• EXERCISE DETAILS
Every line with the string "filter" in it belongs in your answer, so copy them all from the data.

• • • •

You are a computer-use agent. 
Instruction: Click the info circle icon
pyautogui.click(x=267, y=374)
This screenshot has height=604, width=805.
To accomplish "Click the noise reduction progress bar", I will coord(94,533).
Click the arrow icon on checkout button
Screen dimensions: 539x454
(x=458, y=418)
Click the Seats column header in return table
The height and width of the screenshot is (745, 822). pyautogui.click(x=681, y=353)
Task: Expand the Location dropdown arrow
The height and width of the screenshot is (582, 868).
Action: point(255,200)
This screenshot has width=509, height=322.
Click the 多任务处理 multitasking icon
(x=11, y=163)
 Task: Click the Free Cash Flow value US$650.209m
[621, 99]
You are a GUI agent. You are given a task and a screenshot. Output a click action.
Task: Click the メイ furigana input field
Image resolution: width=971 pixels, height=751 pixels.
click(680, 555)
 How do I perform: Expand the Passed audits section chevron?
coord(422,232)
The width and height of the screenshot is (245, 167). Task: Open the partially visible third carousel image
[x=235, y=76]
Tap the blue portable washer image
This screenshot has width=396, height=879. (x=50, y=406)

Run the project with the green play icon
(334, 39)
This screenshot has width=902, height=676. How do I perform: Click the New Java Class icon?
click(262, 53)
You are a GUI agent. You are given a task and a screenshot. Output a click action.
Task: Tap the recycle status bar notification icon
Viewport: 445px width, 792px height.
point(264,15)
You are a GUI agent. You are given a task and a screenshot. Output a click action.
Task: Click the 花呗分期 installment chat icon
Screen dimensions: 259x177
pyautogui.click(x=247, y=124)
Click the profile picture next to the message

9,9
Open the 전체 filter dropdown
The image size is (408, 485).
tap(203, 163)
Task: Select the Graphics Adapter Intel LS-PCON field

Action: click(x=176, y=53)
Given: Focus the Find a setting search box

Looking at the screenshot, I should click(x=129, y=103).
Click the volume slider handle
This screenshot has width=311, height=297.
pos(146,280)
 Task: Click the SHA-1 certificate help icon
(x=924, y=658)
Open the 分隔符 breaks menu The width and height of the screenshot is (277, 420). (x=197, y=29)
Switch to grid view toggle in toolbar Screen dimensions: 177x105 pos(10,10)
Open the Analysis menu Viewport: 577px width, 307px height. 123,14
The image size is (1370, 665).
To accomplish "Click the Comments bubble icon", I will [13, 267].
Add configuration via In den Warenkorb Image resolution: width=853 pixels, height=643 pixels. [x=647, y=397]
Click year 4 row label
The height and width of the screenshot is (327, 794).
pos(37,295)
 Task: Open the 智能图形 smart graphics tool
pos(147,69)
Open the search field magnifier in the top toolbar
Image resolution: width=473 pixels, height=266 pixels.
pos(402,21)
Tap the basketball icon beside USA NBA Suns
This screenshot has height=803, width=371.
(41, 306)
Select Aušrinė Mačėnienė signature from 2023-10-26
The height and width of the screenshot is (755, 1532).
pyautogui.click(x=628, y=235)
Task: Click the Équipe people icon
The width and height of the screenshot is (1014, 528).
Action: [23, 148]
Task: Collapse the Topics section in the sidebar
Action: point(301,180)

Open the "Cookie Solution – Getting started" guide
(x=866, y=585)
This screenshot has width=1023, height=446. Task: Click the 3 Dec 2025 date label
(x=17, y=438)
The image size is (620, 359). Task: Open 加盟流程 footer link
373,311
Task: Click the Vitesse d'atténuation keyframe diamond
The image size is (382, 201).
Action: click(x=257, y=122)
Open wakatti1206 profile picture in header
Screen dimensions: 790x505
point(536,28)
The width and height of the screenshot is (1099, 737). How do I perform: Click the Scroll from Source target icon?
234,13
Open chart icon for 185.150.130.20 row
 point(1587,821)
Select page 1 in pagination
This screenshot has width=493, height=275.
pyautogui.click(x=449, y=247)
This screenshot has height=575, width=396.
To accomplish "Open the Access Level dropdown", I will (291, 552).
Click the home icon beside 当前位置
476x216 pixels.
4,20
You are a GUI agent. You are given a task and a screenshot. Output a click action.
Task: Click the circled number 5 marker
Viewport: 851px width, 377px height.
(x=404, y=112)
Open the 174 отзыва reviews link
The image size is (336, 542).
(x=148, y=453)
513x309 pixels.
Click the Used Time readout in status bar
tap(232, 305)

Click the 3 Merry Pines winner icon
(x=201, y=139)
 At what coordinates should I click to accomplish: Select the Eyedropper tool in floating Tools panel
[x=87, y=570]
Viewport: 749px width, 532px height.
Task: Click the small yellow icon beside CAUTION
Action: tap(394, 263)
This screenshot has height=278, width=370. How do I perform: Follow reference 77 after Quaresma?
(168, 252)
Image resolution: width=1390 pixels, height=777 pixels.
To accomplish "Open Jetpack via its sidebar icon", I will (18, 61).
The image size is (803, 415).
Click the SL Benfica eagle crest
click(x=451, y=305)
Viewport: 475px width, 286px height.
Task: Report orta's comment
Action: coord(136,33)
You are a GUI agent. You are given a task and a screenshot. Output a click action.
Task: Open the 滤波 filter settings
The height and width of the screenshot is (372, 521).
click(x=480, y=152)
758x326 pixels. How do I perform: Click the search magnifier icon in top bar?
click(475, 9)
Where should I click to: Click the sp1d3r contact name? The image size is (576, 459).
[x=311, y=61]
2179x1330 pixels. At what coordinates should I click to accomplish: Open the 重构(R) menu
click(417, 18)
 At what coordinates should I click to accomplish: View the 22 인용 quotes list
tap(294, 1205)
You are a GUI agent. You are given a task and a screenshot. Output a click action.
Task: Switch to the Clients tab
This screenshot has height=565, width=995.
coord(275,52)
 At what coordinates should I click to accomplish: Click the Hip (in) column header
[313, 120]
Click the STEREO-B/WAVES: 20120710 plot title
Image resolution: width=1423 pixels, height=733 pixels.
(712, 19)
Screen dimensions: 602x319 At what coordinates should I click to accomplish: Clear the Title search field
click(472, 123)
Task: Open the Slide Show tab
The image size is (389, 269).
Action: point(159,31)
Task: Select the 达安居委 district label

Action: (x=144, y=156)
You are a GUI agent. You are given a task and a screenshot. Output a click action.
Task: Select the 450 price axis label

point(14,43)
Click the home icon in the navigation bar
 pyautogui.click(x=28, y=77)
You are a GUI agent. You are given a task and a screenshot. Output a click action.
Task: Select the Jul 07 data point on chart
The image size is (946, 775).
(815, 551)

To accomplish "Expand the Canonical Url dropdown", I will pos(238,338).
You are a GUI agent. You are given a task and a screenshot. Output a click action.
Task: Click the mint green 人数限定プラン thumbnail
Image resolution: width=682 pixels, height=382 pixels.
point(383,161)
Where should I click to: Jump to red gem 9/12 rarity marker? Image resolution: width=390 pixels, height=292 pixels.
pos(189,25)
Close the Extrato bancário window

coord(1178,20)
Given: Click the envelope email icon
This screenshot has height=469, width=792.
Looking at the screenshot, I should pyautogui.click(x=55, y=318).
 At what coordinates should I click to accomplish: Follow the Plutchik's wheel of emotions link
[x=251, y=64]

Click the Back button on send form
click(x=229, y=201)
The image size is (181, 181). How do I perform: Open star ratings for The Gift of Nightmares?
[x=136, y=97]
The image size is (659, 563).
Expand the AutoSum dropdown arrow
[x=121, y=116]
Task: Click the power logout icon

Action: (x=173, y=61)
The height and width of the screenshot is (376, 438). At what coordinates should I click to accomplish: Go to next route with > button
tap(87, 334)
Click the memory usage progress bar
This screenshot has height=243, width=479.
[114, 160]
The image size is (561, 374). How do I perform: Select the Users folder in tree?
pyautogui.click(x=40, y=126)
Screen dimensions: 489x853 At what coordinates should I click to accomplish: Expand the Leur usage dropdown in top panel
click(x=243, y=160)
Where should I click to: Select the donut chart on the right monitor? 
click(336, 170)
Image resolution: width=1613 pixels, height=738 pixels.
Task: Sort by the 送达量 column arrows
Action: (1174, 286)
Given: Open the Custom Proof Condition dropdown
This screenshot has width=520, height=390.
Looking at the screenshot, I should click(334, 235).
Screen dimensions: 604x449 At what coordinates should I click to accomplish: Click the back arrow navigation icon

• • • •

• ANSWER SPACE
Open the 전체 filter dropdown
Task: Open the 滤波 filter settings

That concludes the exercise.